[Task goal]: Can you write out the records from the line containing "Click the 物面 (mm) annotation in plot" down to the line containing "Looking at the screenshot, I should (x=84, y=34).", including both of those lines, with nothing changed?

[Entries]:
------------------------------

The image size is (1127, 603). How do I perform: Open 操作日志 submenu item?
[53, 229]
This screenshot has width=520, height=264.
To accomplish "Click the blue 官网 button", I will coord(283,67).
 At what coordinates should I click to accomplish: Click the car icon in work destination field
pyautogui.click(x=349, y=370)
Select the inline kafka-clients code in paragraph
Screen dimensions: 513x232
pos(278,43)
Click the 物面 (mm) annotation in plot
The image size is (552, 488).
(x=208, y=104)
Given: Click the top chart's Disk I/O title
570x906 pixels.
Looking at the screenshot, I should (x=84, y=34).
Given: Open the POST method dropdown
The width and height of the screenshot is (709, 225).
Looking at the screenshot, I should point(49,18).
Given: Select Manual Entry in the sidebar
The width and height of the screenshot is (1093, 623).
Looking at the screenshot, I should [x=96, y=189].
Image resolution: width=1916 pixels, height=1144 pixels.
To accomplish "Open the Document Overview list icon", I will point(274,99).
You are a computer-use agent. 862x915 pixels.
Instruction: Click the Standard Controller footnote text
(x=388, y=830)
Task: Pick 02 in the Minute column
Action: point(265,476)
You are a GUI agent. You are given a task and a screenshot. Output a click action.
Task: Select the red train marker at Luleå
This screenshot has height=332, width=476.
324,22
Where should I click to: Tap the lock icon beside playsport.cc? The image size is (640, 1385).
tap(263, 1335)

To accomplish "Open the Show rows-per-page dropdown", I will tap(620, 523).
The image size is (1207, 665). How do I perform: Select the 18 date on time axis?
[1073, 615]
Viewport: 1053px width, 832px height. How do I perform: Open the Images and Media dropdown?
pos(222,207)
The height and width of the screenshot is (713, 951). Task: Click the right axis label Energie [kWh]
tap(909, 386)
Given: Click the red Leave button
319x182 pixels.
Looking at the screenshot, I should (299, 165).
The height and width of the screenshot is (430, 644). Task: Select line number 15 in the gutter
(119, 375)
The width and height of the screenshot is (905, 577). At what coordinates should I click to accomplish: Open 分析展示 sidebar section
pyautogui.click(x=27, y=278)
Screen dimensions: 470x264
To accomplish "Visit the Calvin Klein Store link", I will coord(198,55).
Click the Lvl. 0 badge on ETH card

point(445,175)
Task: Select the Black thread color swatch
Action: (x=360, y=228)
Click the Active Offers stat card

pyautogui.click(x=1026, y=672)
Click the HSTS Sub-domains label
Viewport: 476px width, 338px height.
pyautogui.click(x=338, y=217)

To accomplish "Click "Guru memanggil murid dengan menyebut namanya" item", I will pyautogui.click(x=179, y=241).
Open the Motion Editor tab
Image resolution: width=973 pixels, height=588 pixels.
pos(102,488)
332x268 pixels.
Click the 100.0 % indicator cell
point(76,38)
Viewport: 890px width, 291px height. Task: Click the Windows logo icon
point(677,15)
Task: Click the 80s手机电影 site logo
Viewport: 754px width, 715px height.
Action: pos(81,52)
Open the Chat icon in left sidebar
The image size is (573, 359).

------------------------------

[Solution]:
Click the 物面 (mm) annotation in plot
The image size is (552, 488).
(x=208, y=104)
Given: Click the top chart's Disk I/O title
570x906 pixels.
Looking at the screenshot, I should (x=84, y=34).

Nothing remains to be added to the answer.